#### [What to work on]
Please reproduce the data exactly and omit the pictures.

#### [Data provided]
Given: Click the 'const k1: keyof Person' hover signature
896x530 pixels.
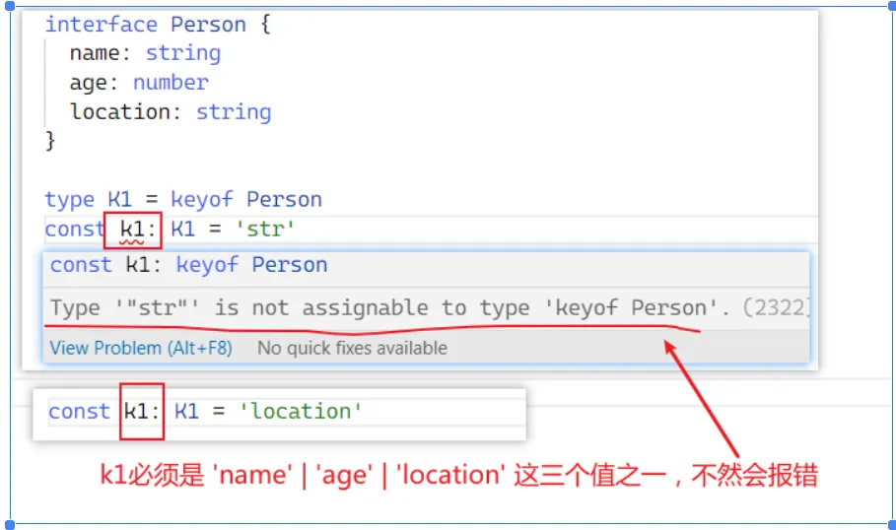Looking at the screenshot, I should point(188,265).
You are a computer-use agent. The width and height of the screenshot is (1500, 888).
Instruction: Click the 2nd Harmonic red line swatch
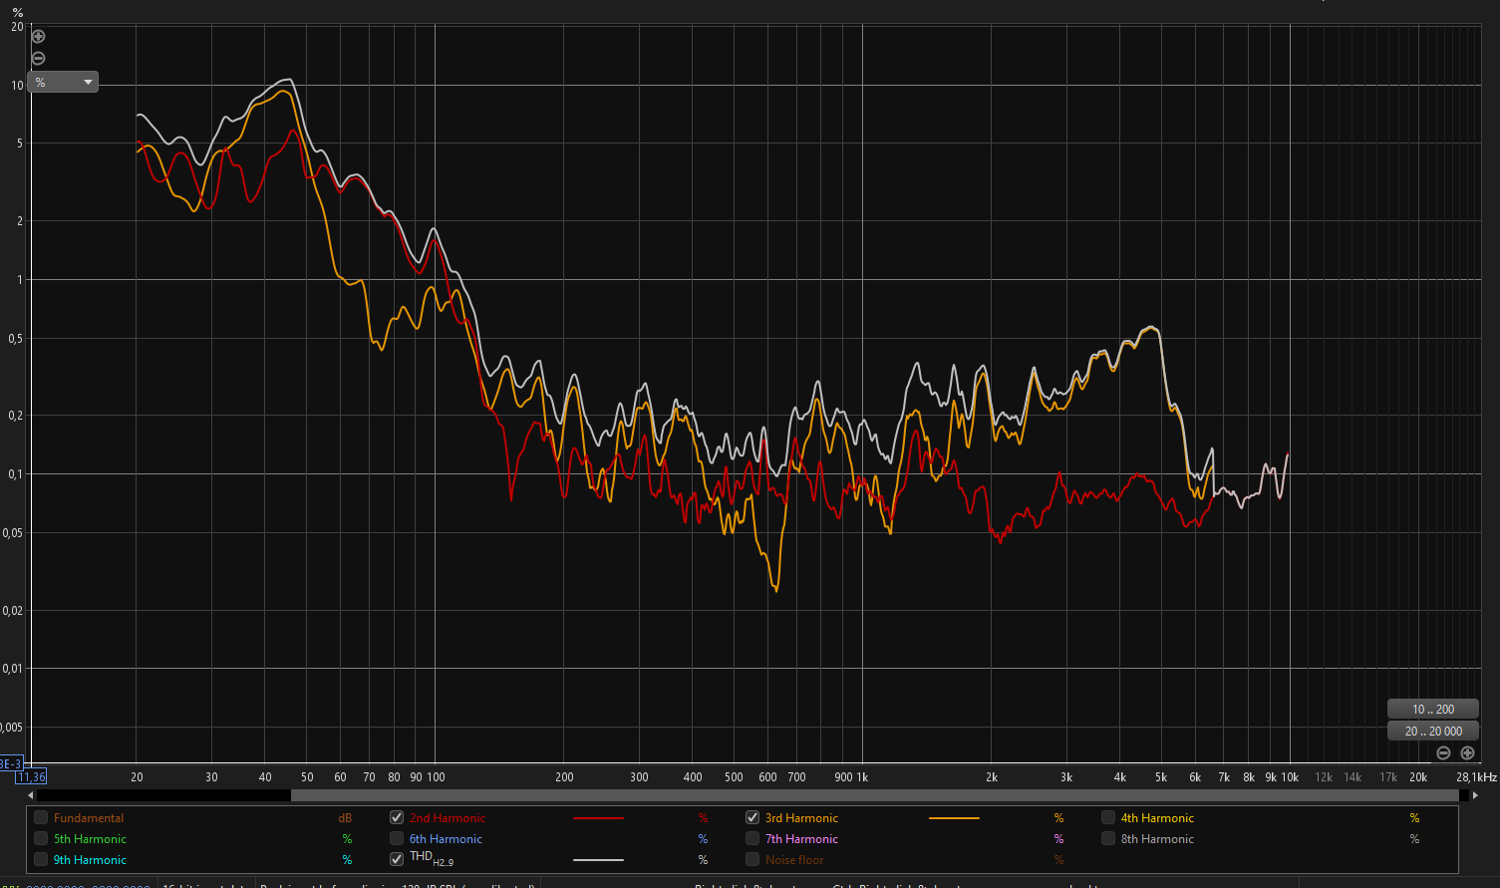pos(599,818)
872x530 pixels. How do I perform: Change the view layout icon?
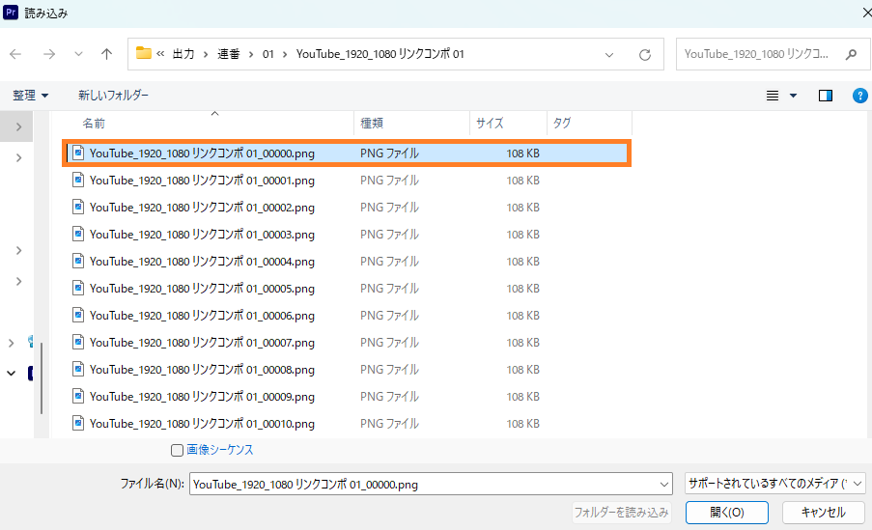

#### [Result for this task]
Given: Click the 'const k1: keyof Person' hover signature
896x530 pixels.
Looking at the screenshot, I should point(188,265).
You are a computer-use agent. The width and height of the screenshot is (1500, 888).
Instruction: Click the 2nd Harmonic red line swatch
pos(599,818)
872x530 pixels. How do I perform: Change the view layout icon?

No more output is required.